Toscana

“Pianta organica del Comune, nomine e trasferimenti al novantesimo minuto. Cosa c’è dietro?”


Nota del consigliere comunale Michele Menchetti.

“Ancora dubbi sulla legittimità e opportunità politica delle nuove procedure selettive a pochi mesi dalle elezioni comunali. Per questo ho depositato un’interrogazione a risposta scritta per fare luce su una serie di movimenti di personale che stanno interessando uffici chiave del Comune di Arezzo, proprio mentre la consiliatura volge al termine. 

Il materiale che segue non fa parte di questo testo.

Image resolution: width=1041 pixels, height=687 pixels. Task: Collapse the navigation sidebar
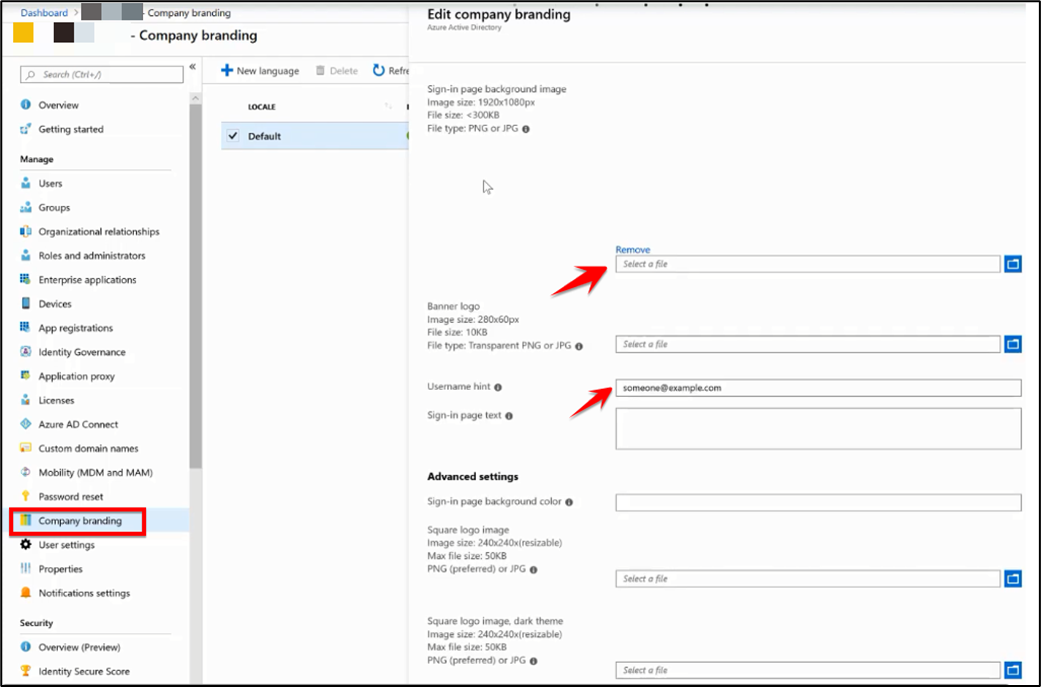pos(191,64)
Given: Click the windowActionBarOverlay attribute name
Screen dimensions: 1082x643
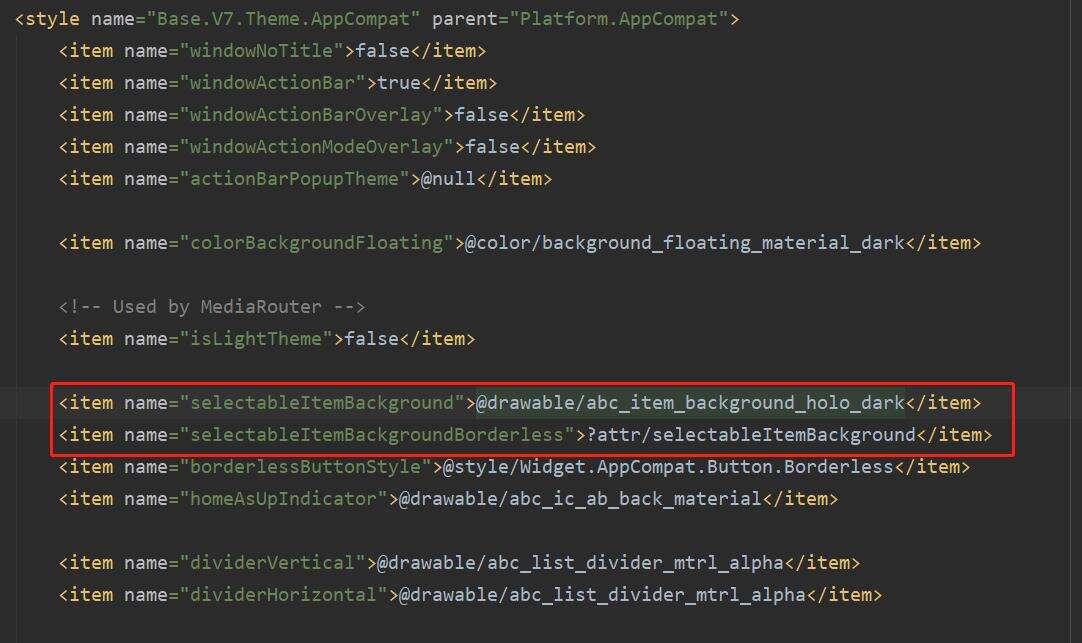Looking at the screenshot, I should pyautogui.click(x=311, y=115).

Al centro c’è il caso del responsabile di uno degli uffici della Manutenzione, rimosso dal suo incarico lo scorso 16 febbraio e trasferito ai Tributi. Un movimento che ha subito innescato la pubblicazione di nuovi avvisi per la ricerca di funzionari con incarico di elevata qualificazione per la direzione sia dell’Ufficio strade che dell’Ufficio stabili e impianti. Stupisce innanzitutto come l’amministrazione comunale indica procedure selettive per posizioni apicali e con requisiti molto specifici e poi non richieda la laurea ma il solo diploma di geometra o tecnico unito a un’esperienza quinquennale. 

Ma andiamo avanti perché più in generale si profila una clamorosa incoerenza normativa. Una recente modifica al regolamento comunale stabilisce infatti che gli incarichi di elevata qualificazione terminino con la fine del mandato del dirigente che li ha conferiti. Poiché molti dei dirigenti attuali, tra cui quello che ha bandito i nuovi suddetti avvisi, vedranno scadere il proprio contratto con la fine del mandato del sindaco Ghinelli che senso hanno queste selezioni del novantesimo minuto se decadranno fra pochissimi mesi seguendo il destino del dirigente proponente? 

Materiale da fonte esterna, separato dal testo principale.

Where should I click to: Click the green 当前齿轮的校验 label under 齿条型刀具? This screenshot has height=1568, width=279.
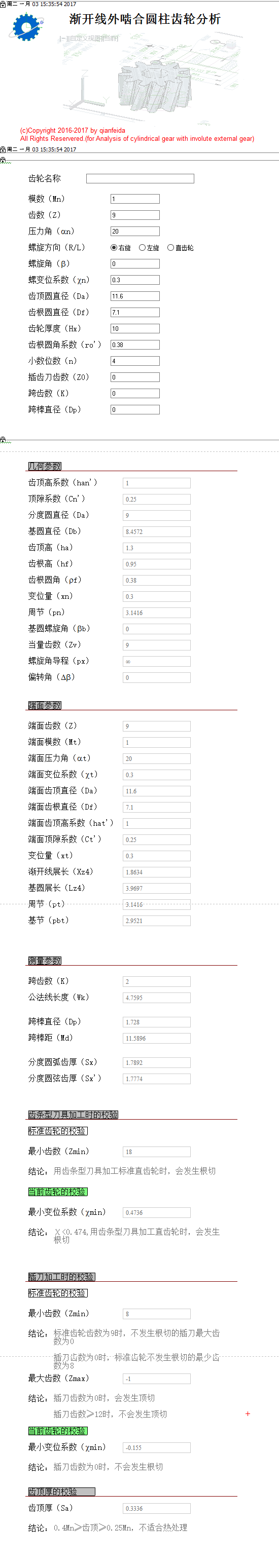(58, 1192)
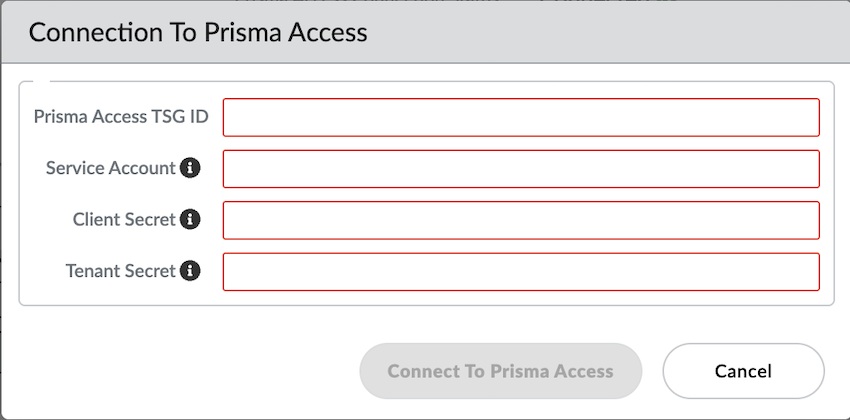Click the info icon beside Tenant Secret
This screenshot has height=420, width=850.
190,271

Oltre a questa contraddizione, politicamente siamo dinanzi ancora una volta alla blindatura in fretta e furia di figure professionali. Quali sono, dunque, fatti e atti alla mano, le motivazioni che hanno spinto a trasferire una risorsa con competenze tecniche attinenti dalla manutenzione ai tributi e le strategie dietro questo valzer di poltrone che dopo avere coinvolto i vertici della polizia locale e della Fondazione Guido d’Arezzo si estende ai gangli della pianta organica. Con il rischio di condizionare i futuri assetti della stessa anche post elezioni di maggio”.